3-22 敵中突破④/召喚魔法
俺の方が先に川から出ることに成功した。
俺とヤクザたちの距離は30mほどであり、はっきり言って余裕はあんまりない。
先に川から出たアドバンテージはあったけど、余裕を見せればそれで終わり。距離を維持しつつ、まずは身を隠せる所まで走る。
「逃げるんじゃねぇーー!!」
チンピラが何か言っているが、無視をする。わざわざ言い返す気は無い。
幸い、川の近くには竹林があった。
河原の石の上を、転ばないように慎重に走る。
「ぐおっ!?」
後ろでは誰かが転んだようだが、隠れることを優先しているので振り返らない。
距離は足音で測るが、まだまだ追いつかれないだろうと思う。
ちょっとだけ距離を詰められつつあるような気もするけど、焦ったらダメだ。足場が悪いから転びかねない。
そうやって竹林まで逃げ込み、俺は周囲、全く関係ない連中から見えにくい奥まで入り込んだ。
これでカードを使ってもバレにくいだろう。
何かをした事は分かるし、結果としてモンスターを召喚したと分かっても、カードを使っていることまでは見えないはずだ。
追いかけている連中は距離が近いしバレるかもしれないけど、こいつらは口封じに全滅させるから関係ない。
「≪召喚≫『草原大狼』」
俺は草原大狼たちを連続で召喚する。
今日は『マナボルト』『川魚の夕餉(毒入り)』『ヒューマン・スレイブ』『浮き板』を使っているが、枠にはまだ余裕が有る。

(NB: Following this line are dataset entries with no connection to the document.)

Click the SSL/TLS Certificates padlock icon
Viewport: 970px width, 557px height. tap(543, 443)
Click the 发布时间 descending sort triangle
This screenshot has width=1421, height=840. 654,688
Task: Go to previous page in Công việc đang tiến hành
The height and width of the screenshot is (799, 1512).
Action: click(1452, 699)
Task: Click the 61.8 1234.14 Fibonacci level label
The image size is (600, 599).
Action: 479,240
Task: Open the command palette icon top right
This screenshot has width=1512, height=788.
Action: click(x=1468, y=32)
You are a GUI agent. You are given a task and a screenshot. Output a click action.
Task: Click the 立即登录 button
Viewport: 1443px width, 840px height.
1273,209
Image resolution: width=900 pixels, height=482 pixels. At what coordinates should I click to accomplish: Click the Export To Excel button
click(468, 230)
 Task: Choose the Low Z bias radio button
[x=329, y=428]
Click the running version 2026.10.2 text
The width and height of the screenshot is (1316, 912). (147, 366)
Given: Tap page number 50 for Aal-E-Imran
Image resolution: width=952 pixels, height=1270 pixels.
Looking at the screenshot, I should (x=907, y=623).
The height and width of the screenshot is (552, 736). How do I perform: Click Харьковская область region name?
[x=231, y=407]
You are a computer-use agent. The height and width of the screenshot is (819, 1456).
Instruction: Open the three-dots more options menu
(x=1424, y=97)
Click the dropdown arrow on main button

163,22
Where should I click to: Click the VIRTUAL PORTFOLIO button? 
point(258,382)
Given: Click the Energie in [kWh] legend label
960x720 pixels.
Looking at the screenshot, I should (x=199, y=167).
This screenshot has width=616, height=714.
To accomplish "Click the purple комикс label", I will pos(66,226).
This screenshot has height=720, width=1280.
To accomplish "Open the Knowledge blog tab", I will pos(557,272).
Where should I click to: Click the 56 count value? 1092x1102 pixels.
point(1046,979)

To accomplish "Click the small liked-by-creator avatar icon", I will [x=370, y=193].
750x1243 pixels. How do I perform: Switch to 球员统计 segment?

続けて夏鈴たちも召喚しなおし、一先ずの戦力を整えた。
ここまでは今までも見せてきた戦力なので、見られても問題ない。
これならまず負けない、そう思って迎え撃とうとした矢先。
相手も戦力を整えだした。
「≪召喚≫『バトル・フリーマン』」
追いかけてきた連中の一人が杖を片手に魔法を使うと、魔法陣が現れ、そこから剣と鎧で武装した人間の剣士を呼び出した。
それは1度だけではなく、連続して5回。
こいつらは5人の屈強な戦力を一瞬で用意しやがった。
そう、きたか。
相手はカードを使った様子が無いけど。
何らかのスキル・アイテム・ギフト・タレント・チートにより、戦闘要員を魔法で召喚した。
これが、少数で俺を追いかけた自信の源。
召喚魔法。
俺のような奴相手に使っていい戦力じゃないだろ。
思わず悪態を吐きたくなるが、これも因果か因業か。
相手の本気度の高さを見誤った俺は、川の水で冷えた体をぶるりと震わせた。